Solved – Non negative least squares with minimal colinearity

least squaresmulticollinearitymultiple regressionoptimizationregression

I am trying to fit a dataset using the standard NNLS (non-negative least squares) approach.
Formally:

$\min_x ||Ax-b||^2_2$ s.t. $x\ge0$

This is a quadratic program and can be solved optimally. The solution I find fits the data reasonably well and is relatively sparse (which is good for me) but has an undesirable property: I find that it may assign high weights to features (columns of $A$) that are highly correlated.

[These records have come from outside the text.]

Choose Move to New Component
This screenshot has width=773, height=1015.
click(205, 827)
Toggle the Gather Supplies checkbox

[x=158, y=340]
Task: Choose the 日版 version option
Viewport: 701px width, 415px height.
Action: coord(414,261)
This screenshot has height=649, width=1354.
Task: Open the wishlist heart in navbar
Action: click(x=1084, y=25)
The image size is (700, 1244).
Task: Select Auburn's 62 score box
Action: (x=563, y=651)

I would like my solution to be such that the correlation between support features (features that have high weights) will be minimal. Note that in my setting all entries of $A$ and $b$ are non-negative, and I can normalize the columns of $A$ so that the norm of each column is 1.

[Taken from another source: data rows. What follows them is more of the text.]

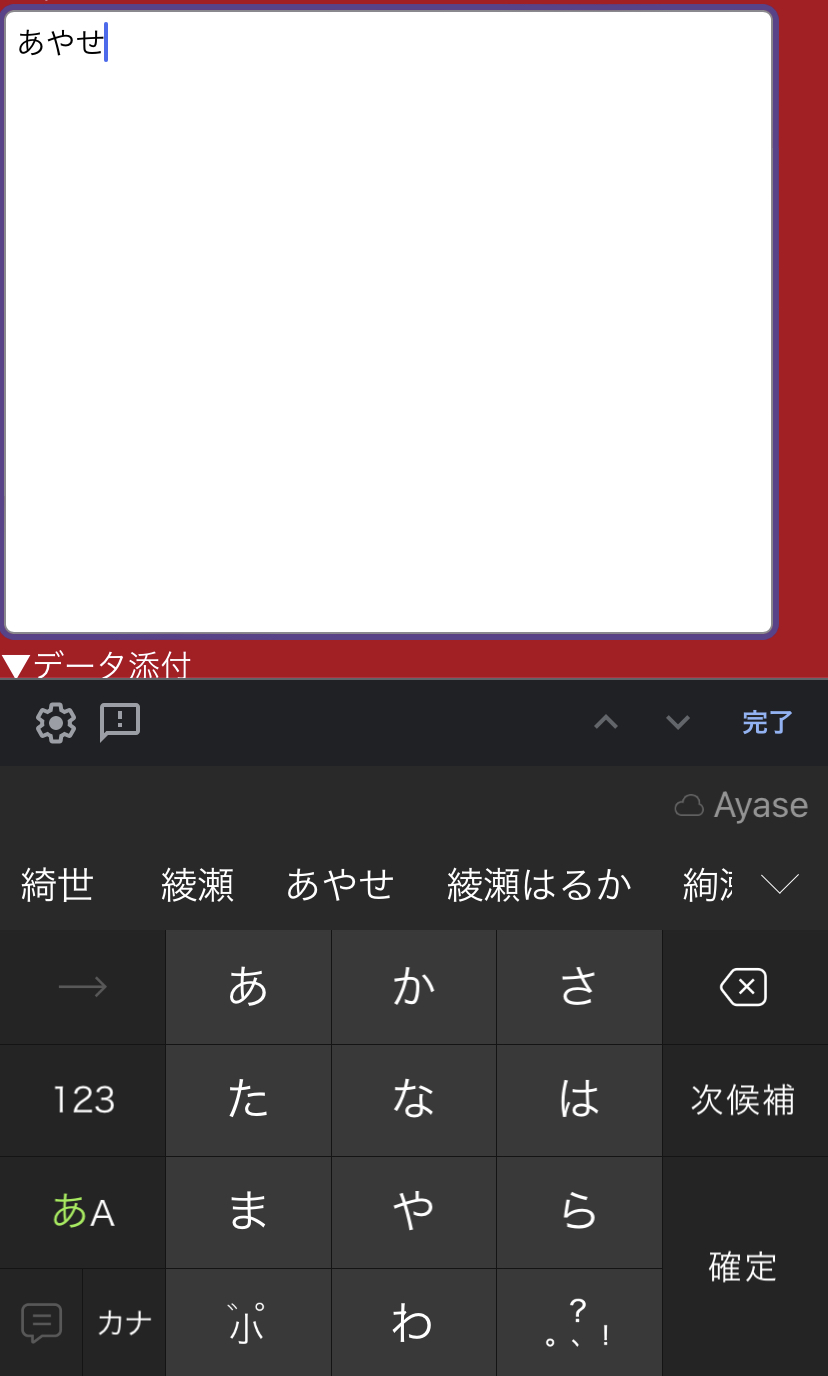Tap the feedback speech bubble icon

pos(120,722)
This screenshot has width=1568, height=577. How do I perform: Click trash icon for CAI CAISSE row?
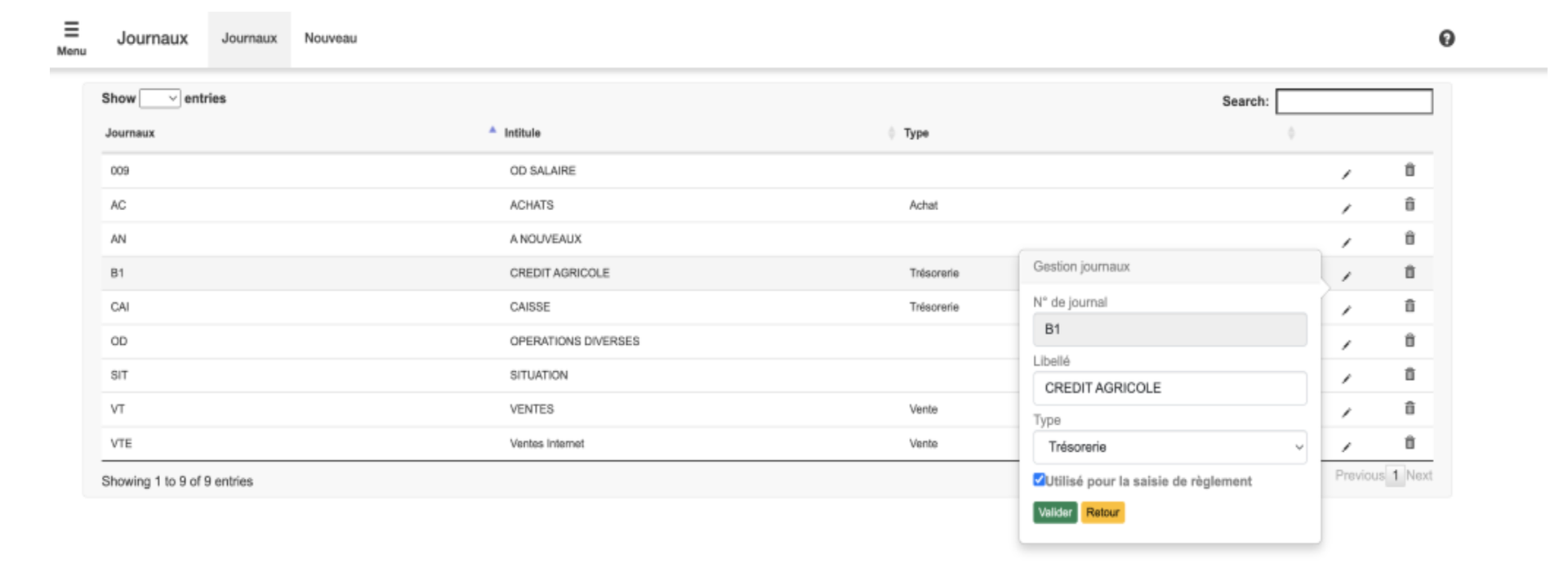(x=1410, y=306)
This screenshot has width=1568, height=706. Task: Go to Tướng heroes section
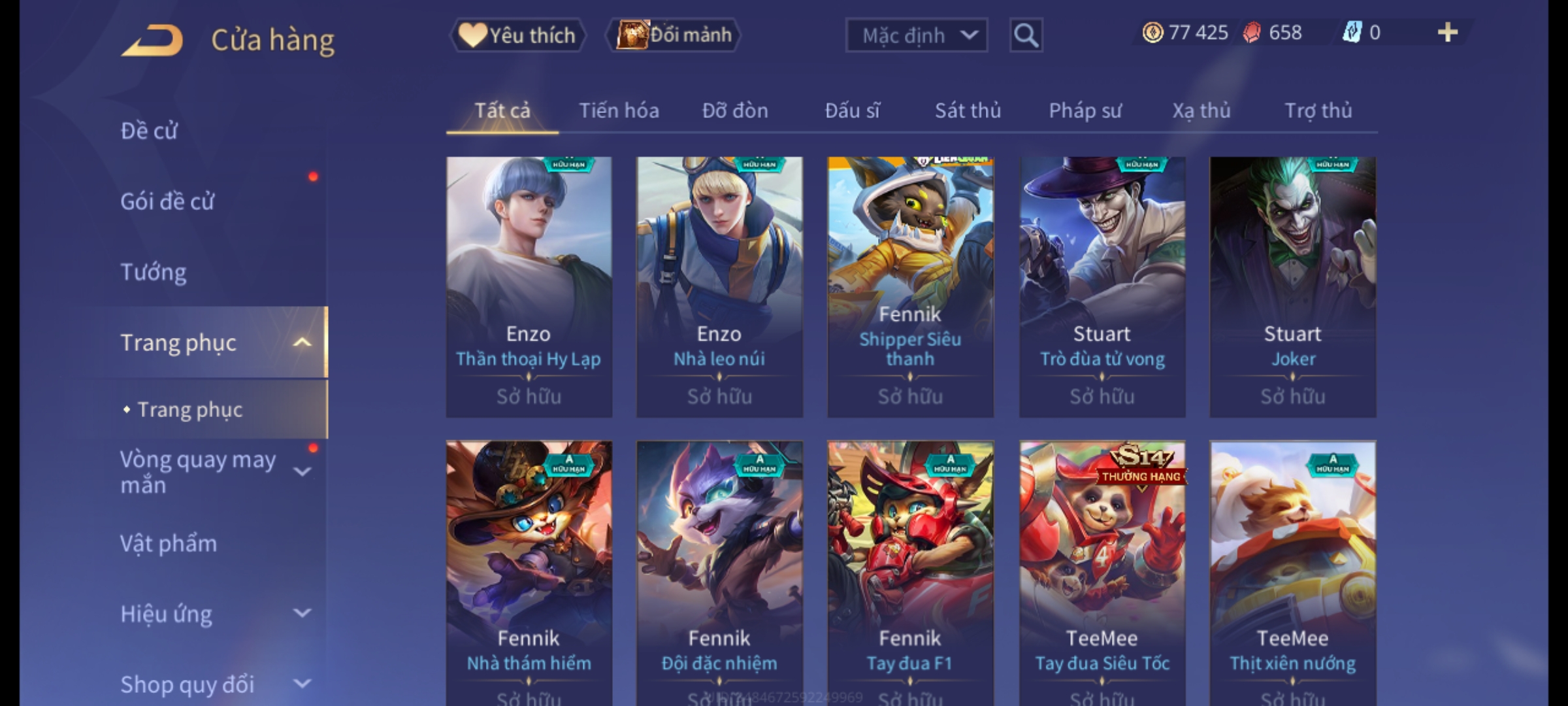click(154, 272)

I tried approaching the problem by directly minimizing possible formalizations of the quantity I want. Note that $A^TA$ is the covariance matrix, so it could potentially be a good thing to minimize (perhaps not the diagonal, though). But minimizing $||Ax-b||^2_2+x^TA^TAx$ does not make any sense and minimizing $||Ax-b||^2_2+x^T(A^TA-I)x$ makes the optimization non-convex (because you get negative eigenvalues). With this approach, I can see that intuitively this is a bit like doing the opposite of ridge-regression/Tikhonov regularization.

I also tried L1 regularization ($||Ax-b||^2_2+\lambda||x||_1$) just for the heck of it, but it doesn't solve this problem.

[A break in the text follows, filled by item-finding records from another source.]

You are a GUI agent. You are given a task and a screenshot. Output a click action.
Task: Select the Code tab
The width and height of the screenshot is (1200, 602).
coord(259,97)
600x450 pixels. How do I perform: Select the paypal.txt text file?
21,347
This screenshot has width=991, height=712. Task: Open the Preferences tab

Formally, I am looking to modify the objective function such that it penalizes solutions in which features that are "similar" to each other both get high weights. There are several ways to formalize this notion, for example one being that I would like the support columns to be as orthogonal as possible.

Does anyone have ideas on how else to approach this?

Best Answer

I think minimizing $\| Ax -y \|^2 + \lambda x ^\top A^\top Ax$ does make sense. think of it as just a particular non-diagonal covariance gaussian prior. then you can vary $\lambda$ (and cross validate) to achieve different error/feature support tradeoffs.

Related Solutions

Solved – Least squares with non-linear constraints

As I've said in the comment, this is not a constrained optimisation problem, i.e. there are no constraints.

Define

$$\psi(x)=\begin{cases}T^2,|x|>T\\x^2,|x|\le T\end{cases}$$

Then the optimisation problem can be rewritten as

$$w^*=\text{argmin}_w\sum_{i=1}^n\psi\left(y_i-\sum_{j=1}^nx_{ij}w_j\right)$$

Such types of minimisation problems were first considered by P. J. Huber in 1964. This particular problem then is a robust statistics problem. More complicated example is least trimmed squares, where the portion of largest in absolute value errors are discarded. The latter method is implemented in R package robustbase with function lmrob.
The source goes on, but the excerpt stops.